JADWAL IMSAKIYYAH DAN FATWA SYAIKH BIN BAZ

Syaikh Bin Baz saat ditanya tentang jadwal imsakiyyah yang beredar, yang memuat waktu imsak seperempat jam sebelum shubuh, beliau menyatakan:

"Saya tidak tahu ada dalil/ashl untuk perincian seperti ini. Bahkan yang ditunjukkan oleh Al-Kitab dan As-Sunnah, imsak (menahan diri dari hal yang membatalkan puasa) itu mulai dari terbit fajar."

Bagaimana kita memahami fatwa ini?

1. Fatwa itu sesuai dengan pertanyaan yang diberikan. Kadang ada mufti yang meneliti lama dulu sebelum berfatwa, kadang ada juga yang cepat dijawab, sesuai tempat, situasi dan kondisi. Nah, fatwa yang cepat ini, biasanya sangat tergantung dari pertanyaan yang diajukan.

Untuk kasus fatwa ini, penanya mengatakan, "Yang menjadi perhatian saya, mereka meletakkan waktu imsak seperempat jam lebih dulu dari waktu adzan shubuh. Apakah yang mereka lakukan ini ada dasarnya dari As-Sunnah?"

2. Jawaban Syaikh Bin Baz sebenarnya jelas, dan memang seperti itulah nash menunjukkan, dan ijma' ulama terwujud, yaitu waktu imsak, yang berarti awal puasa, itu adalah terbitnya fajar.

Namun ada hal yang tidak dijelaskan oleh penanya, atau si penanya sendiri tidak tahu, yaitu apa maksud "waktu imsak" yang beredar tersebut? Apakah ia menunjukkan waktu mulai puasa?

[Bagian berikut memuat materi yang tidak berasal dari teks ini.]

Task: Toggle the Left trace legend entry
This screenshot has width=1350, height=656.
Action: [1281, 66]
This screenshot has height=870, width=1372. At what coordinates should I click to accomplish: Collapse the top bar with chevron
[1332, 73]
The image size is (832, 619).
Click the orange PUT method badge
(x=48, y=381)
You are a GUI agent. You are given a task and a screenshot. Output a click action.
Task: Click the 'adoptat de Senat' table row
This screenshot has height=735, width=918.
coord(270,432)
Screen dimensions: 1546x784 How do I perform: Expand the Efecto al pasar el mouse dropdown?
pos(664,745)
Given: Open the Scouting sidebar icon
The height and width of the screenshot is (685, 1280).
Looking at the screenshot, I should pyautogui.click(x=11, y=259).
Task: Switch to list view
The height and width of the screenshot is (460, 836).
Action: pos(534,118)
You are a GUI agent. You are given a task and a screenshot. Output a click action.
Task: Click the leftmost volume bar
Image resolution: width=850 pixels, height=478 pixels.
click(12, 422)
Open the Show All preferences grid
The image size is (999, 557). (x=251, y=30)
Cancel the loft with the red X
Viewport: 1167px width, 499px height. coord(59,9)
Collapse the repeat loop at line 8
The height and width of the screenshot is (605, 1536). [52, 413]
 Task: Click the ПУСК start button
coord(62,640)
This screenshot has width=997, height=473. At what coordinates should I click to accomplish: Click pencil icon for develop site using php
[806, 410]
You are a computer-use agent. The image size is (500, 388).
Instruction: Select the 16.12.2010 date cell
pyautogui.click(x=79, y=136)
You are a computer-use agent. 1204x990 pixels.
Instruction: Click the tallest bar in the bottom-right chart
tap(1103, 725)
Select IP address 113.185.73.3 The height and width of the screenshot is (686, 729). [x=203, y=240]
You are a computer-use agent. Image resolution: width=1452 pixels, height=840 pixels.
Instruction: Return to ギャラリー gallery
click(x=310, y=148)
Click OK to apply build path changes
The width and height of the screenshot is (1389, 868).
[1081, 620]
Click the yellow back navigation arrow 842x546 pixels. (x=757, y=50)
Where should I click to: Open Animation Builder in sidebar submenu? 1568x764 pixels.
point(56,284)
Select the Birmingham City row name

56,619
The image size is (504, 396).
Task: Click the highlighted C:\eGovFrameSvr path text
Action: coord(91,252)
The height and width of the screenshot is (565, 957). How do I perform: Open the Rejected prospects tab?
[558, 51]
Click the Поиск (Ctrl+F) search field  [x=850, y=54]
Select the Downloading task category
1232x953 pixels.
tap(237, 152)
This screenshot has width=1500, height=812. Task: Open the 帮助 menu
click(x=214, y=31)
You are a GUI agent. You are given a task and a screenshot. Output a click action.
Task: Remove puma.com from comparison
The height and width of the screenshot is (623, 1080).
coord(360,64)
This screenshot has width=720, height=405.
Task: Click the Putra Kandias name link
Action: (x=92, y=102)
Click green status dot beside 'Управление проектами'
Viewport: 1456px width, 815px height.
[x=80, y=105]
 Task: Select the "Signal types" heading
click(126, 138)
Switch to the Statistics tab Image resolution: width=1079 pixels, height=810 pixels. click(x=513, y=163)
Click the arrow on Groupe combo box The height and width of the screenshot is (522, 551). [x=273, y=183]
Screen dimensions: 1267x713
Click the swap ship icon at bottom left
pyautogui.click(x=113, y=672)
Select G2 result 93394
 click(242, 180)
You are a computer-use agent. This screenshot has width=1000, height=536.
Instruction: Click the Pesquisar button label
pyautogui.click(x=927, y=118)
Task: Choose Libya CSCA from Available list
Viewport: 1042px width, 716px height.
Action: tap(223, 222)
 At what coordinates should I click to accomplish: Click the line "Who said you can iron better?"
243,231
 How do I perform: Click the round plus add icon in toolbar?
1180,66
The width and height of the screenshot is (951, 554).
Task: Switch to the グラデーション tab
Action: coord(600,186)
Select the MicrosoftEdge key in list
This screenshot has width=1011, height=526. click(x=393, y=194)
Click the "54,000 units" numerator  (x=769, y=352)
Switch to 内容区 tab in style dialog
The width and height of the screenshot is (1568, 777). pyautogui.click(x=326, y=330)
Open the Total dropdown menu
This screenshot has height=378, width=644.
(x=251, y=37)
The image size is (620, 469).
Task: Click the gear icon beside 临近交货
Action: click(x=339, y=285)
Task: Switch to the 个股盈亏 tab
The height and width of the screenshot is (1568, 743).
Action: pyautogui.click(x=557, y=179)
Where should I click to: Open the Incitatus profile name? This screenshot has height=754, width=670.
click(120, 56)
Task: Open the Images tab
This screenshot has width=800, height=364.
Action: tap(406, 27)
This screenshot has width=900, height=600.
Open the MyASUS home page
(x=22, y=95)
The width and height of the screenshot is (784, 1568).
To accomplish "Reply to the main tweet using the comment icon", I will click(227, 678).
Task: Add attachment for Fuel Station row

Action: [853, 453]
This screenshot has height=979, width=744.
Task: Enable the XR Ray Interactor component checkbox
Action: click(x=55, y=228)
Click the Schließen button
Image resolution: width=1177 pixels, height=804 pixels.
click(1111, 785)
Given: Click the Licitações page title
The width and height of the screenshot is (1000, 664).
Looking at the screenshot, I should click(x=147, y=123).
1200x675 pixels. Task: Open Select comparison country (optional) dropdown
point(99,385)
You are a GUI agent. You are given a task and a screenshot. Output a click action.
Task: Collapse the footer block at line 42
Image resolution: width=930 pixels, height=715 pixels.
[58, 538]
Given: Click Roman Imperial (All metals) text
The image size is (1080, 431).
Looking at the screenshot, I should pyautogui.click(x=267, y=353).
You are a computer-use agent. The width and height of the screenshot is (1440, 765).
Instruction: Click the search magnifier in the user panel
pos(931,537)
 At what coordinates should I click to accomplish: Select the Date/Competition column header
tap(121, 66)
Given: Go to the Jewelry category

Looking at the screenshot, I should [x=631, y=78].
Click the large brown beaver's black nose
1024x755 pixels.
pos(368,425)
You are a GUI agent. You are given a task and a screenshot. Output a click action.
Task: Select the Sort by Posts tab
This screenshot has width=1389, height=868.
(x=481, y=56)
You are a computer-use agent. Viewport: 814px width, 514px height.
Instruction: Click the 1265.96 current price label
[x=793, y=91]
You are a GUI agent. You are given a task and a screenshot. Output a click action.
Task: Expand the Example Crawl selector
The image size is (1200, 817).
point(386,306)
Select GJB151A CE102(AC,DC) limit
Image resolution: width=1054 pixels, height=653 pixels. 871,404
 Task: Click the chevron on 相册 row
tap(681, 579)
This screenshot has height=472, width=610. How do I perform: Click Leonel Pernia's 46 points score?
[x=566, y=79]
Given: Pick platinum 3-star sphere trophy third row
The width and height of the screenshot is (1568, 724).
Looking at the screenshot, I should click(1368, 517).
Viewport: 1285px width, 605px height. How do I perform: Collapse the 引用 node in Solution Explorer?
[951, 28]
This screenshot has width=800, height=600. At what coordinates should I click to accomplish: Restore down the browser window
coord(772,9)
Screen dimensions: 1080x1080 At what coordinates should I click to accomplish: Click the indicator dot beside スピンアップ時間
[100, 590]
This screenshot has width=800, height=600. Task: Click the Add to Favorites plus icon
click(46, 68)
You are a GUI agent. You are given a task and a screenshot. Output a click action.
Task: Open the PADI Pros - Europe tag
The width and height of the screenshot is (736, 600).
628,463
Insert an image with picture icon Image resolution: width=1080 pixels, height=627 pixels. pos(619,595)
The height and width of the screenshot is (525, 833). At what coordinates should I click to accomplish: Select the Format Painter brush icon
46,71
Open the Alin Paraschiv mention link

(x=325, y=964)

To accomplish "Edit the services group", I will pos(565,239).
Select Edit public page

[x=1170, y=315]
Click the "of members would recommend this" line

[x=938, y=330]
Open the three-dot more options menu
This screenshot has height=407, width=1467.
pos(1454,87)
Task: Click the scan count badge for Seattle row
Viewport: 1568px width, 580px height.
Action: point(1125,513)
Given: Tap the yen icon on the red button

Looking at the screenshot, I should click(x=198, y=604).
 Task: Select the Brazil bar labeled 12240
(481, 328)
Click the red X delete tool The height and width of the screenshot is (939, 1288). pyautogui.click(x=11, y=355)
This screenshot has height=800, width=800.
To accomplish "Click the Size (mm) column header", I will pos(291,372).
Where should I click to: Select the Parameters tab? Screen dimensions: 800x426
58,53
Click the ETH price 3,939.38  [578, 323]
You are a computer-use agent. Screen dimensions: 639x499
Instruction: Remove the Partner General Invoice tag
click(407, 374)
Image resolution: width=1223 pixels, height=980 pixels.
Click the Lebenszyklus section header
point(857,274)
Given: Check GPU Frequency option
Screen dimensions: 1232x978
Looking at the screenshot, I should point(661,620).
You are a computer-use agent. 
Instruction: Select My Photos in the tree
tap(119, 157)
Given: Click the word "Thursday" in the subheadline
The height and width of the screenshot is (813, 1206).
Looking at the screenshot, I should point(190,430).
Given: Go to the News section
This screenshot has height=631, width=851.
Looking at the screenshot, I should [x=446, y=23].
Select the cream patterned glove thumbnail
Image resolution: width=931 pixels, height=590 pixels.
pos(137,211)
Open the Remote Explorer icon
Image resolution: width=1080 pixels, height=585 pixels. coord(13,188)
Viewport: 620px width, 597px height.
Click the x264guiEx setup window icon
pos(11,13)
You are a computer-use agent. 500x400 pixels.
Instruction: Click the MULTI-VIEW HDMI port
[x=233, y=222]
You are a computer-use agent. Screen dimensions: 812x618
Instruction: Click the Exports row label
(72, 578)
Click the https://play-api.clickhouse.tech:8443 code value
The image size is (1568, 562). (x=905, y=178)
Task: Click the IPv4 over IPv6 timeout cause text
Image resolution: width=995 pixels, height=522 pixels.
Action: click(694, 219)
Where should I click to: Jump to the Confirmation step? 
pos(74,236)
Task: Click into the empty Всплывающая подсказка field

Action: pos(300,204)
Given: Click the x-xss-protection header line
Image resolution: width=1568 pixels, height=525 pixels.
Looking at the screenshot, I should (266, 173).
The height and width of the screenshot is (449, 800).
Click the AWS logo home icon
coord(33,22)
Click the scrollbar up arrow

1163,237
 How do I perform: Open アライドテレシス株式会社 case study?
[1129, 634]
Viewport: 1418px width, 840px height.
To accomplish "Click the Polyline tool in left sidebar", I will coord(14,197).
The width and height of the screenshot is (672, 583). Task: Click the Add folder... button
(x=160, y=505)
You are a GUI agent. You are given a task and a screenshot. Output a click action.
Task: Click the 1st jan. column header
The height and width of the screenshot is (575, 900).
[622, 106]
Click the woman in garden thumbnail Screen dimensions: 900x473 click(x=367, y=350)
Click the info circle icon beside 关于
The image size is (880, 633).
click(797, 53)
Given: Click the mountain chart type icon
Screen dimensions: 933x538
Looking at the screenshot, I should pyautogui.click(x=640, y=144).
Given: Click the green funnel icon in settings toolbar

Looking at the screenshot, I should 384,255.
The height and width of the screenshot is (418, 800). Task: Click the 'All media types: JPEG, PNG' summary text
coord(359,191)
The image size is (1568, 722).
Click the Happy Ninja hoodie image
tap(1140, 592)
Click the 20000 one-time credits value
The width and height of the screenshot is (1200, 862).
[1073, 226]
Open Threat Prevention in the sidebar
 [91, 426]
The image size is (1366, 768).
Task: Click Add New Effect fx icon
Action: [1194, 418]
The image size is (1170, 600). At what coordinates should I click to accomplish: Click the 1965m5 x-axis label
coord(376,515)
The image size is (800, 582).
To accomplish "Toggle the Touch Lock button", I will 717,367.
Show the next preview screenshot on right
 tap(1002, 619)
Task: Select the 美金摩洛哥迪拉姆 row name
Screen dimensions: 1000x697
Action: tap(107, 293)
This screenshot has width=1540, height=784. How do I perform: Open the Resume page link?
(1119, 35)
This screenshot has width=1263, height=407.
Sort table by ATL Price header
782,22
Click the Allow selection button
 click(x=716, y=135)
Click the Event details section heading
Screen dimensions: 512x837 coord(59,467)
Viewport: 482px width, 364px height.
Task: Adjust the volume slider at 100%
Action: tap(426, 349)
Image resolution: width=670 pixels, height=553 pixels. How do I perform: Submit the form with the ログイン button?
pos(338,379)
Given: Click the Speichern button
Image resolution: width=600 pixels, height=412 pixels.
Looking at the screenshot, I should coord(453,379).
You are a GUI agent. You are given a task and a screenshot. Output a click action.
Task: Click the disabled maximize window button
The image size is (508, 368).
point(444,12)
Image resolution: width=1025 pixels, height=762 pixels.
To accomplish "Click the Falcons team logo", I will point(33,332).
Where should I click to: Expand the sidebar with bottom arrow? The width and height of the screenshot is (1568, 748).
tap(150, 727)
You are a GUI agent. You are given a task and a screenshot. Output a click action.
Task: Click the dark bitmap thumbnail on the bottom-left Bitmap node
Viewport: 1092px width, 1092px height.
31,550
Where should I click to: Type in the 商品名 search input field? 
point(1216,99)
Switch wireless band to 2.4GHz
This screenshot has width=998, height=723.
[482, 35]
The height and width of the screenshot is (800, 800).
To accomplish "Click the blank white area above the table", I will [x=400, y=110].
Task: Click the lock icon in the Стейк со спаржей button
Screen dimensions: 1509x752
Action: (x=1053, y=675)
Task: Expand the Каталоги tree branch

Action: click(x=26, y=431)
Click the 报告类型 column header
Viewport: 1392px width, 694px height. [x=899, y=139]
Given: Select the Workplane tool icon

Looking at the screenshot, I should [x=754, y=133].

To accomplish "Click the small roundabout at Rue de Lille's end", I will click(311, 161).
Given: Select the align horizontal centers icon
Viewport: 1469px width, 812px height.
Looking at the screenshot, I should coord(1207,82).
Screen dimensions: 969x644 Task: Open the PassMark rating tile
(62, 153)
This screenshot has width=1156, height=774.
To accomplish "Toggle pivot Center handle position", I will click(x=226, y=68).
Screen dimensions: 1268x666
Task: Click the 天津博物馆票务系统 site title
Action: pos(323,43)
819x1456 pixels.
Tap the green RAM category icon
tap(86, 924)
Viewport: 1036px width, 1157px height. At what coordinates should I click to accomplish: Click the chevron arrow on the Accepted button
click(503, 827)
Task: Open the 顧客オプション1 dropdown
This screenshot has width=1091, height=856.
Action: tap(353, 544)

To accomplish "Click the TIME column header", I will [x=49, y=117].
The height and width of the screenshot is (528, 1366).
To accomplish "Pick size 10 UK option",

Kalau yang dimaksud, ia adalah waktu mulai puasa, jangankan Syaikh Bin Baz, kita semua thalabatul 'ilm pun akan sepakat, bahwa itu bid'ah munkarah. Menetapkan awal mulai puasa seperempat jam atau sepuluh menit sebelum waktunya yang ditetapkan nash, adalah bid'ah yang haram.

Namun kita semua paham, bahwa yang dimaksud dengan "waktu imsak" pada jadwal imsakiyyah itu, bukan seperti itu. Faktanya:

(a) "Waktu imsak" itu mengacu pada Hadits jarak waktu antara Nabi sahur dan adzan shubuh, yaitu kadar bacaan 50 ayat Al-Qur'an.

(b) "Waktu imsak" itu dibuat sekadar untuk siap-siap dan hati-hati, karena sudah menjelang waktu shubuh. Bukan untuk melarang atau mengharamkan makan dan minum setelah "waktu imsak" tersebut.

3. Seandainya pertanyaan si mustafti diubah redaksinya, sesuai dengan fakta "waktu imsak" yang sebenarnya, dan/atau Syaikh Bin Baz mengetahui fakta yang ditanyakan, ada kemungkinan, jawaban beliau akan berbeda.

Terakhir, mari kita bandingkan dengan penjelasan dari situs Muhammadiyah berikut ini:

---Awal kutipan---

"Menurut pendapat kami adanya istilah imsak 10 menit seperti tercantum dalam Kalender Muhammadiyah itu belum dapat divonis sebagai suatu bid’ah. Kalaupun mau dikatakan bid’ah, adalah hanya dari segi bahasa, bukan segi Syar’iy, karena praktek seperti itu tidak ada pada masa Rasulullah shallallahu ‘alaihi wa sallam maupun masa shahabat.

Sesungguhnya imsak dalam kebiasaan kita itu tidak lebih sebatas atau sekedar peringatan untuk berhati-hati belaka atau Ihtiyat saja, bukan untuk melarang untuk tidak boleh makan minum waktu 10 menit itu. Dengan lain perkataan itu dimaksudkan sebagai peringatan di lampu lalu lintas seperti lampu kuning untuk siap-siap dan berhati-hati saja dan yang begitu tidak salah dan tidak terlarang dilihat dari kacamata Syara’."